→ **Action item**
Reproduce exactly the run of lines that begins with the one containing "Task: Open the By category filter dropdown" and ends with the last line of the records, omitting pictures.

→ **Task inputs**
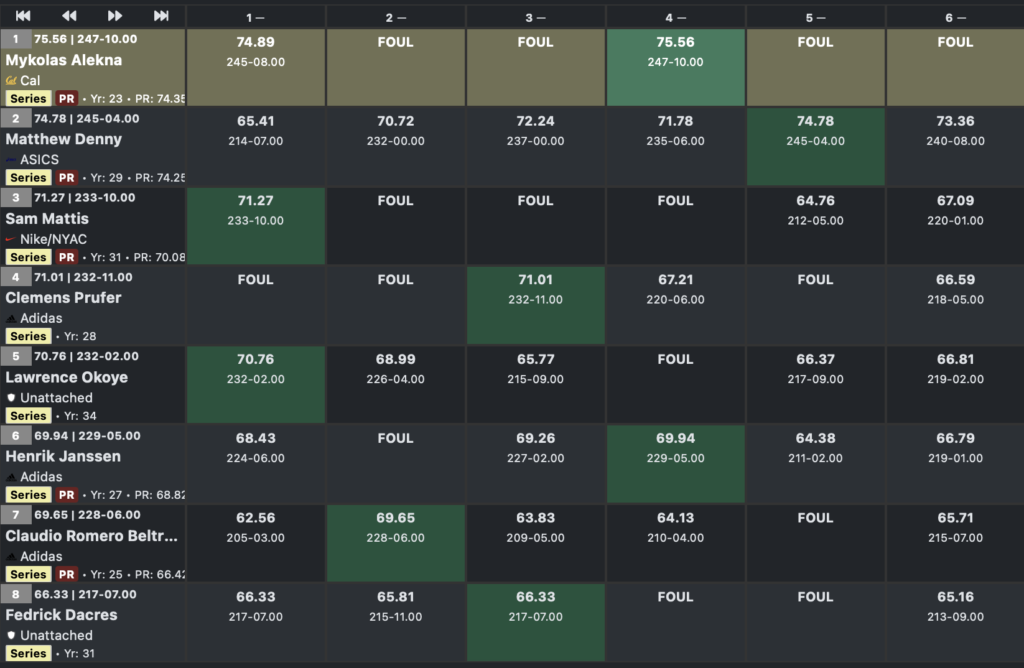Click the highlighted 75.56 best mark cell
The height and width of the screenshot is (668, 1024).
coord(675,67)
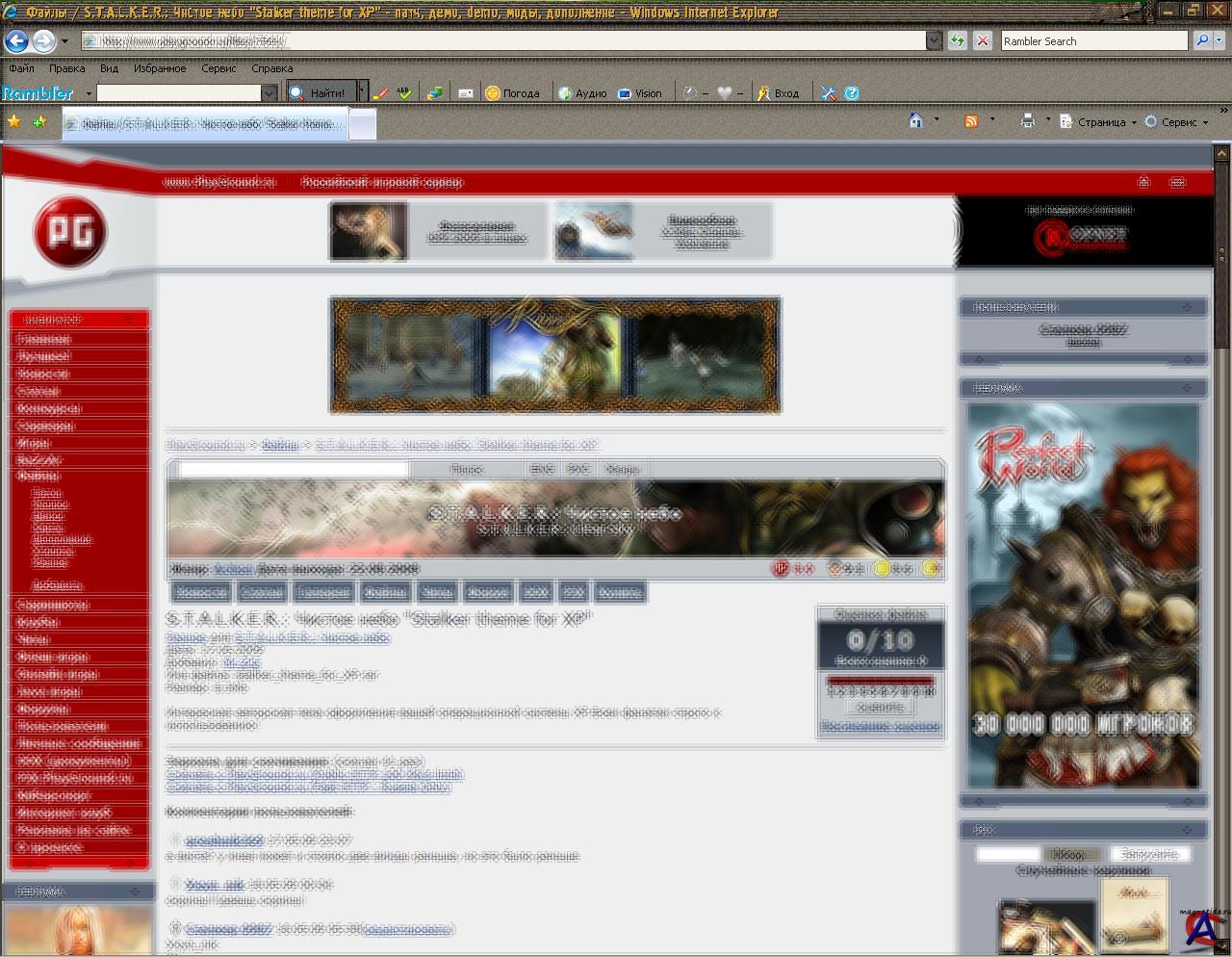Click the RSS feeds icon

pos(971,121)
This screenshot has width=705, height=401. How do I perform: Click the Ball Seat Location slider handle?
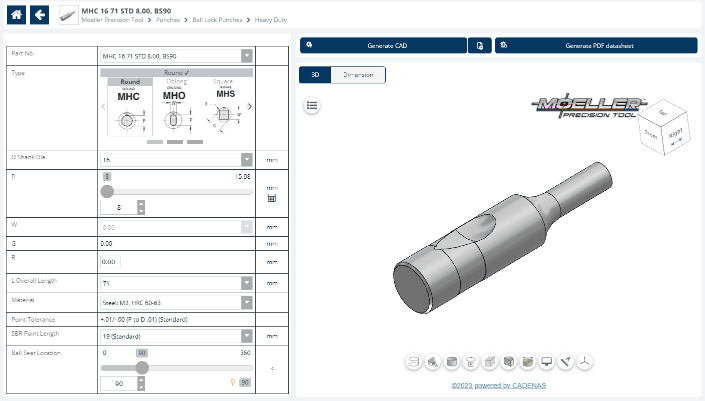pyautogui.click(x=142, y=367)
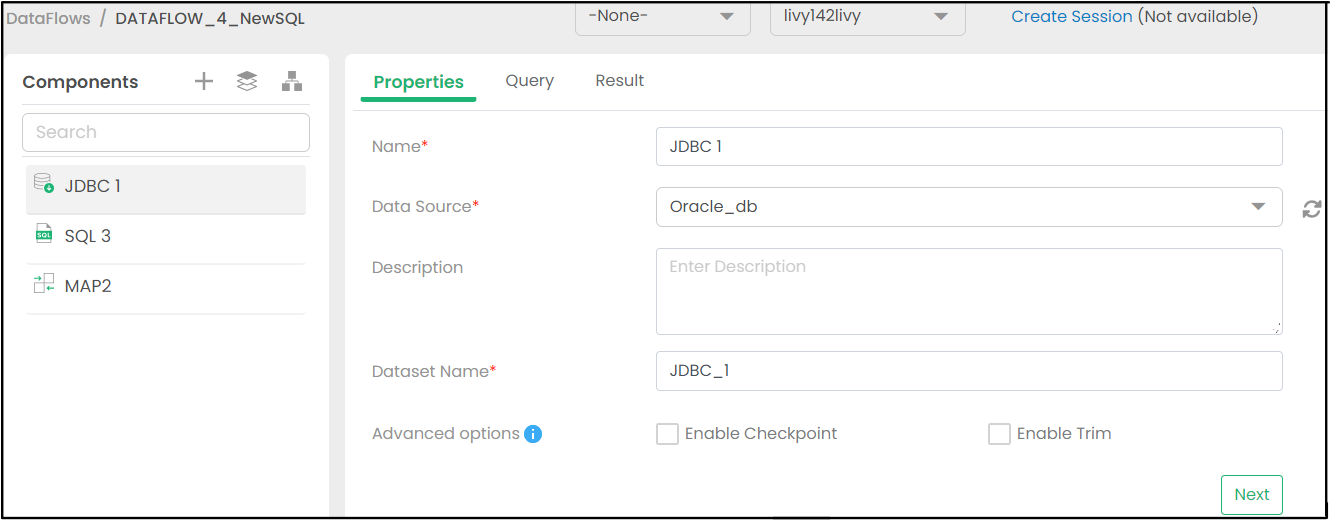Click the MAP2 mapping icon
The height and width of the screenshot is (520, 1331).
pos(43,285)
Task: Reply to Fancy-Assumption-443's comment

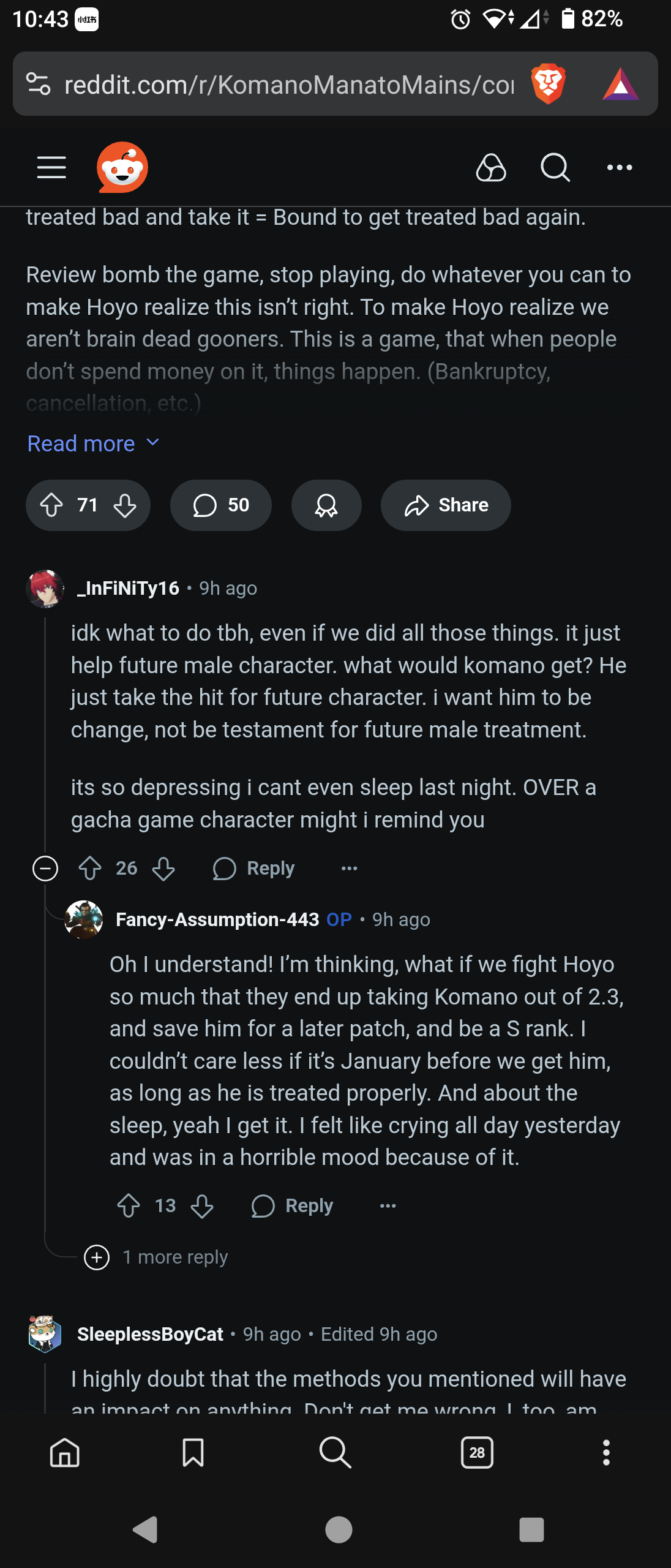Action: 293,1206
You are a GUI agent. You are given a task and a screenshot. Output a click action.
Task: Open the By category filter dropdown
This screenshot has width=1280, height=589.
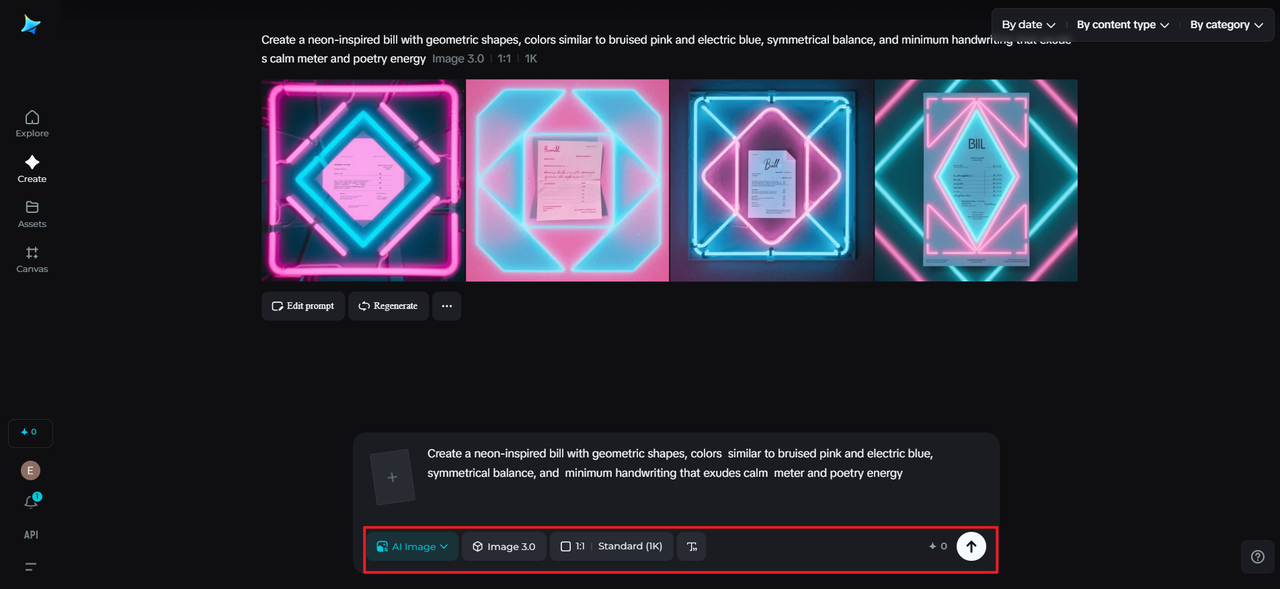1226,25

→ **Solution to this problem**
Task: Open the By category filter dropdown
This screenshot has width=1280, height=589.
1226,25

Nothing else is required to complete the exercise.